German clubs to wear 'refugees welcome' logo, St Pauli raise questions

The German Football League (DFL) has announced that clubs in the country's top two divisions will wear a "refugees welcome" logo on their left sleeve this weekend.

However, not all 36 teams have agreed to join the campaign, which was initiated by the nation's biggest tabloid Bild, with the traditionally left-wing club St Pauli saying it preferred other means of support for the cause.

German football clubs and fans have played a leading role in raising awareness for the ongoing refugee crisis.

Reaching as far back as 2014, Bundesliga supporters have displayed banners reading "refugees welcome" in the stands at matches.

During the recent international break, St Pauli hosted Borussia Dortmund in a friendly at the Millerntorstadion in Hamburg and invited refugees to mix with supporters from both teams. The match was brought to worldwide attention by an article in the New York Times, which praised the club for its solidarity with those arriving on the shores of Europe.

The support for the refugees in Germany as part of what has been dubbed Willkommenskultur (welcoming culture) has reached the lowest divisions of the German game, where teams consisting mainly of refugees have entered this season.

Throughout the unfolding wave of support, several clubs that have lent their support to the issue have kept a low profile, while the DFL also remained in the background and only documented the various teams' support for the cause on its website.

But earlier this week, the DFL announced that this weekend all 36 clubs were set to take to the field with a "refugees welcome -- we help" logo on their left sleeve.

Sleeve sponsor Hermes -- a German parcel delivery company -- waived its right to the advertising space and allowed it to be used by Bild for its current refugee campaign.

The announcement received a mixed response in Germany, with the football magazine 11 Freunde commenting on Tuesday that refugee aid is not a publicity event.

The magazine suggested Bild had previously been responsible for inflaming tensions over refugees before changing tack with the current campaign.

It also questioned the fact the campaign needed to be branded, saying it therefore lacked "emotion, spontaneity and authenticity."

On Wednesday, it was made public by Bild that St Pauli had refused to take part in the campaign.

Bild chief editor Kai Diekmann, referring to the Eurosceptic, right-wing AFD party, tweeted: "This will delight the AFD. At St Pauli refugees are not welcome."

However, St Pauli CEO Andreas Rettig, who worked for the DFL until early 2015, told kicker that the club "have been actively involved in the topic" for quite a while "to help those who fled to Germany."

Rettig, who stressed that wearing the logo was not mandatory, also referred to the friendly with Dortmund as well as the private commitments of the club's players and the fans' activities, saying: "We lend practical and direct aid where it is needed."

"FC St. Pauli stands for a Willkommenskultur," he added.

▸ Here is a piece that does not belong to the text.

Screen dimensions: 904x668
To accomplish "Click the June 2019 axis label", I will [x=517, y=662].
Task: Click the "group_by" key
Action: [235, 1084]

There has been severe tension in Germany over the matter but, after several attacks on refugee homes as well as an outburst of violence against police and arriving refugees in Saxony in late August, support was brought to wider attention by a number of Bundesliga sides.

The clubs offered a warm welcome to the refugees arriving in Germany, with Bayern Munich donating €1 million -- to be generated by a yet-to-be-played friendly -- while announcing "training camps" for refugees over the next few weeks and offering free food, German language courses and football kits.

Schalke started the "Stand up" campaign with the help of former Germany international Gerald Asamoah, who has addressed the attacks on refugee homes. At the weekend, Schalke supporters at the Veltins-Arena held up cardboard signs with "Stand up" printed on them.